I am very passionate about the idea of giving developers the control over parallelism without them having to deal with the underlying execution semantics of their code.
The programming languages and the constructs, today, are designed to provide abstraction, but they are not designed to estimate the computational complexity and dependencies. The frameworks such as MapReduce is designed not to have any dependencies between the computing units, but that's not true for the majority of the code. It is also not trivial to rewrite existing code to leverage parallelism. As, with the cloud, when the parallel computing continues to be a norm rather than an exception, the current programs are not going to run any faster. In fact, they will be relatively slower compared to other programs that would leverage parallel computation. Robert Harper, a Professor of Computer Science at Carnegie Mellon University recently wrote an excellent blog post - parallelism is not concurrency. I would encourage you to spend a few minutes to read that. I have quoted a couple of excerpts from that post.
"what is needed is a language-based model of computation in which we assign costs to the steps of the program we actually write, not the one it (allegedly) compiles into. Moreover, in the parallel setting we wish to think in terms of dependencies among computations, rather than the exact order in which they are to be executed. This allows us to factor out the properties of the target platform, such as the number, p, of processing units available, and instead write the program in an intrinsically parallel manner, and let the compiler and run-time system (that is, the semantics of the language) sort out how to schedule it onto a parallel fabric."
The post argues that language-based optimization is far better than machine-based optimization. There's an argument that the machine knows better than a developer what runs faster and what the code depends upon. This is why, for relational databases, the SQL optimizers have moved from rule-based to cost-based. The developers used to write rules inside a SQL statement to instruct the optimizer, but now the developers focus on writing a good SQL query and an optimizer picks a plan to execute the query based on the cost of various alternatives. This machine-based optimization argument quickly falls apart when you want to introduce language-based parallelism that can be specified by a developer in a scale-out situations where it's not a good idea to depend on a machine-based optimization. The cloud is designed based on this very principle. It doesn't optimize things for you, but it has native support for you to introduce deterministic parallelism through functional programming.
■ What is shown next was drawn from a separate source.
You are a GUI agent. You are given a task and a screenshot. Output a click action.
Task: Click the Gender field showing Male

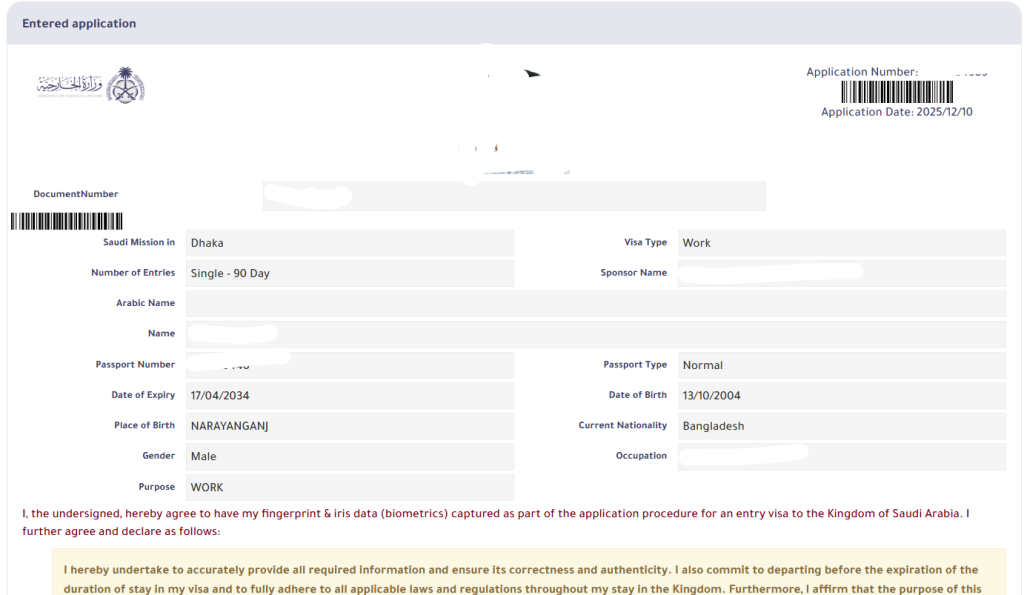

"Just as abstract languages allow us to think in terms of data structures such as trees or lists as forms of value and not bother about how to “schedule” the data structure into a sequence of words in memory, so a parallel language should allow us to think in terms of the dependencies among the phases of a large computation and not bother about how to schedule the workload onto processors. Storage management is to abstract values as scheduling is to deterministic parallelism."
As far as the cloud computing goes, we're barely scratching the surface of what's possible. It's absolutely absurd to assume that the polygot programmers will stick to one programming model and learn to spot difference between parallelism and concurrency. The language constructs, annotations, and runtime need to evolve to help the programmers automate most of these tasks to write cloud-native code. These will also be the core tenants of any new programming languages and frameworks. There's also a significant opportunity to move the existing legacy code in the cloud if people can figure out a way to break it down for computational purposes without changing it i.e. using annotations, aspects etc. The next step would be to simplify the design-deploy-maintain life cycle on the cloud. If you're reading this, it's a multi-billion dollars opportunity. Imagine, if you could turn your implementation-specific concurrent access to resources into abstract deterministic parallelism, you can indeed leverage the scale-out properties of cloud fairly easily since that's the guiding principle behind the cloud.
There are other examples you would see where people are moving away from an implementation-centric approach to an abstraction that is closer to the developers and end users. The most important shift that I have seen is from files to documents. People want to work on documents; files are just an instantiation of how things are done. Google Docs and iPad are great examples that are document-centric and not file-centric.